One thing in that realm that bothers me a lot is the way things were handled by the medical team involved with my dad's case - and that branches off into lots of other questions linked to the health care system in general. I know there are not going to be answers to these questions, but I feel like I have to get them off my chest anyway. So I'm going to start with the unresolved issues that relate to the oncologist...
As I've stated, I really liked the oncologist on Dad's case at first; like a lot of other people, I sometimes look for "signs" along the way to reassure myself that I am on the right track when I have to make a tough decision. I thought we were doing the right thing by choosing that doctor to head up Dad's case, in part because I thought maybe it was a "sign" that he had gone to medical school where I live but he had done his undergrad work at the college that was my daughter's first pick. (How freaking ridiculous is that? That's like putting your life in someone's hands because they have the same favorite color as you!) I got a "good vibe" from the guy the first time I met him; I felt like he was down-to-earth, unlike the asshole neurosurgeon who had been assigned to Dad's case, and I felt like he understood not just that we viewed my dad's case as a unique one but also why we did - and I thought that meant that he would see it in the same way we did (translation: I thought he would do whatever it took to help my dad, just as I was ready to do).
At our first appointment with the oncologist, I asked him directly if he would bring up the subject of hospice with us when it was time. Like pretty much everyone who walks through the door of an oncologist's office for the first time, I had only limited knowledge about cancer in general, and obviously I didn't know much about brain cancer or the treatment for that specifically. It's terrifying to be in a position to have to put such blind faith in someone you don't know at all, but you have to trust someone - and so that's what we did.
I will never forget the scene in the awful little room off to the side of the hospital waiting room where, hours after Dad's surgery had been completed, the neurosurgeon imparted the most devastating news possible to my family and me about Dad's diagnosis and his prognosis. As soon as he finished talking, I bombarded him with questions that I thought would influence what he had just said; as things were spinning completely out of control, I was desperate for control of something. When I got to the end of my list of questions, I pledged out loud that we would fight the cancer tooth and nail, because that's what I wanted and that's what I thought dad did too.
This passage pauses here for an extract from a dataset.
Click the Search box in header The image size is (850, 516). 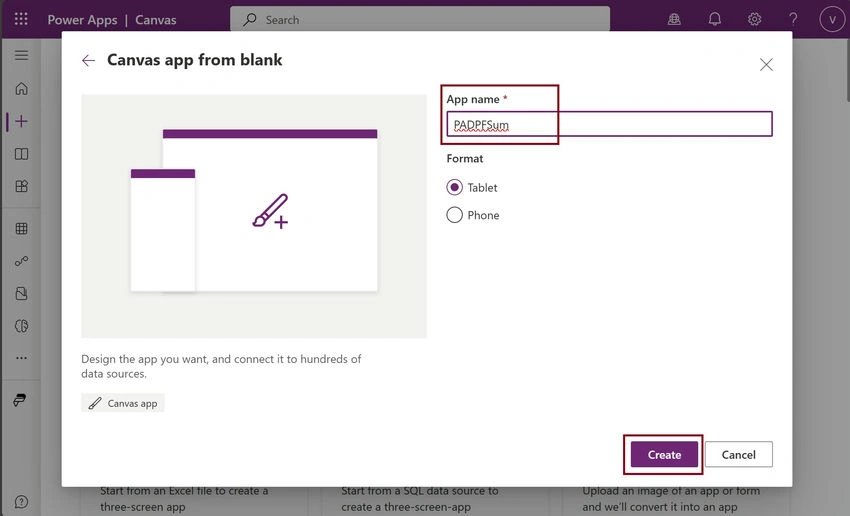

Fast-forward a dozen years later, and it was my dad who was critically ill, and it was us who were being asked if heroic measures should be taken. We all thought back to the story that had been told many times about Dad's proclamation on my niece's behalf when she was so sick, and we knew that Dad wanted to fight. Never for a minute in the days after he was diagnosed did I consider that he might want to forego treatment, even knowing that the treatment would not be easy.
And so at our first appointment with the oncologist, after he vowed that he would give us his honest assessment of when he thought we should move towards comfort care instead of moving along a restorative path, we discussed an aggressive course of action to treat GBM. When we left there that day, I felt good about what we had talked about; I felt like we had a good set of facts and a plan of attack.
This is just how new I was to that world, though: when the doctor explained what the "standard of treatment" was for Dad's type of cancer, what I really heard was "standard treatment, " and I got hung up on the word "standard." In my mind, that meant "average," and, as the doctor talked and talked, I just kept thinking, "HELL NO, we don't want the 'standard' treatment - we want the EXCEPTIONAL one!"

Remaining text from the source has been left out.